Quickies

Leading Marine Scientist Praises Quicksilver’s Reef Management

Dr. Rod SalmA leading international marine conservation scientist is full of praise for the condition and quality of the Great Barrier Reef off Port Douglas. Dr. Rod Salm, who recently attended the Asia Pacific Marine Meeting of The Nature Conservancy, a US based global organisation whose charter is to preserve the diversity of life on earth, said he was amazed at the health and vigor of the corals he saw when he snorkelled and dived at Agincourt Reef.

A marine conservation scientist focusing on coral reefs, Salm has worked extensively throughout the world’s reef systems and has just passed his 40th anniversary of working in marine conservation. Raised in Mozambique, he has studied coral reefs around the East African Coast, the North and West Indian Oceans up to the mouth of the Red Sea, and the Caribbean and Indonesia.

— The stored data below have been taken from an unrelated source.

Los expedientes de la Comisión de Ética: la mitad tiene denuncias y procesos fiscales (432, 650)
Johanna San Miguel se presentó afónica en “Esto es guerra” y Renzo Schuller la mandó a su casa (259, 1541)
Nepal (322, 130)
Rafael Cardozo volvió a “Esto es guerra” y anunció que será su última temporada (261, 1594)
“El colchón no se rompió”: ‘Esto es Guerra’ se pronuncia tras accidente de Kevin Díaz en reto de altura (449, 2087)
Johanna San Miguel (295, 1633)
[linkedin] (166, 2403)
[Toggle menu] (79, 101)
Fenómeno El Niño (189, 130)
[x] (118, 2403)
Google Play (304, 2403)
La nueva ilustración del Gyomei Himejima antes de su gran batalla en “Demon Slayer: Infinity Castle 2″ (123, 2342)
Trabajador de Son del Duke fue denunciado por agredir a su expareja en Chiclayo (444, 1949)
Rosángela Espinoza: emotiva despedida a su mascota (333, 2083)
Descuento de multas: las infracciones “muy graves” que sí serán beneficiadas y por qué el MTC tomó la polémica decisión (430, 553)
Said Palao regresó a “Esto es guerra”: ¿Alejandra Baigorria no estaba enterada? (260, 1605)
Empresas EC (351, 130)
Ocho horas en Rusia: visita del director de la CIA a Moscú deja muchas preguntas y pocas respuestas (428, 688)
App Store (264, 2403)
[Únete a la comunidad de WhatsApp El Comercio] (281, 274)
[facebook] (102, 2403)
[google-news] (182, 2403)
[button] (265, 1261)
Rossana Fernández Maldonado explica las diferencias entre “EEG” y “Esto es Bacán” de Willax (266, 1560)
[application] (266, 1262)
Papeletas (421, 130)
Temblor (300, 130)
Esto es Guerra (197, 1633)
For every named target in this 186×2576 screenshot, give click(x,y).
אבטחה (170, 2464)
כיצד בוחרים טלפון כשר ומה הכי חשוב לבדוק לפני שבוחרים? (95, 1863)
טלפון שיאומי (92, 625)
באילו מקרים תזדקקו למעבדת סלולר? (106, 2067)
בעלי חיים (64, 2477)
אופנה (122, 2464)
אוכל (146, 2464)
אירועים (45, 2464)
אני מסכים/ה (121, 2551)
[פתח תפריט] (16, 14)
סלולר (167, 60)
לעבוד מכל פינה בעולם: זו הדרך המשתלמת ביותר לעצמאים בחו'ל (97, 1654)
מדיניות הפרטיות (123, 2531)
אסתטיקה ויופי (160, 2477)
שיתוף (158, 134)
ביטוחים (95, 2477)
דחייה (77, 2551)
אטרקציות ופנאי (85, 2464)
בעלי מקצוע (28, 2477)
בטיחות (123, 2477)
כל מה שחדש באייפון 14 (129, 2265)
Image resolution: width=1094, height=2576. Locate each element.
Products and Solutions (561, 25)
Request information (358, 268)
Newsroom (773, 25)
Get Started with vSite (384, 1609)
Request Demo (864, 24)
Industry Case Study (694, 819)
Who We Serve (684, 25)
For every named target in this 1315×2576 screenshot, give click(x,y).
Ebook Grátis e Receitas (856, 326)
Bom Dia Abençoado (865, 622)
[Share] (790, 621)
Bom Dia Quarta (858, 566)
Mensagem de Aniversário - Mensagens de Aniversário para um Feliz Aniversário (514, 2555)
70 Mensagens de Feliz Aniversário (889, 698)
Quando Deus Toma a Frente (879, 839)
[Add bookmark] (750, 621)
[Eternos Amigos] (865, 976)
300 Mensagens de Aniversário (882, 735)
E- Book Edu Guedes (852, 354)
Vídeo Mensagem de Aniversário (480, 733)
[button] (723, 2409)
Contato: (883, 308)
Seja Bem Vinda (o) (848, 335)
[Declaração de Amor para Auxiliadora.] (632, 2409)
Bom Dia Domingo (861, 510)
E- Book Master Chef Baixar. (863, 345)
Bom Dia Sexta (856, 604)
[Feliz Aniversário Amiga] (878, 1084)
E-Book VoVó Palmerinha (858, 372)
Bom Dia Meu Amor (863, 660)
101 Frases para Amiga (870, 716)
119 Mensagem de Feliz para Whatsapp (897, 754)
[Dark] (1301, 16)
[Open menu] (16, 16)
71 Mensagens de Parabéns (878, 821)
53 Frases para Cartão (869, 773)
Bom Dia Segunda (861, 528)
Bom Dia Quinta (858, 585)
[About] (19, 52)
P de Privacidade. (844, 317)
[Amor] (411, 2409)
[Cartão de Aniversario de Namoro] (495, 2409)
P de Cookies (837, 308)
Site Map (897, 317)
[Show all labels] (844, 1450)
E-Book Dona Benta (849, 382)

“I’ve been fortunate to see reefs almost before other humans during my early career,” he said. “In 1973, I worked with a group studying the Crown of Thorns starfish phenomenon and we began in the Torres Strait and followed the Great Barrier Reef all the way down to Lord Howe Island. My strong memories of Agincourt Reef during that trip were a great deal of dead corals in the wake of the starfish plague. This week, I had the opportunity to go out with Quicksilver and I was keenly interested to see how the company managed the tourism experience. I dived and snorkelled, and I was impressed by the management of the day by Quicksilver, and by their reef platform and its surrounding corals. I was actively looking for evidence of human damage to the corals and I saw none.

While I was snorkelling, I saw the most impressive evidence of the healthy state of the corals. As a conservation scientist, my focus is discovering aspects that demonstrate resilience to climate change and I found a great deal of evidence that the corals at Agincourt are in a very positive state. In fact, the corals from the top of the reef down to a depth of 5 metres were as healthy and vibrant as I’ve seen anywhere with good colour, no disease and active growth. What impressed me most was the coral closest to the surface, where the tips extend often into the sun at low tide and dieback is apparent due to this, had thriving growth - the corals were actually mushrooming over the exposed dieback and this is one of the most healthy indicators I could have wished for.”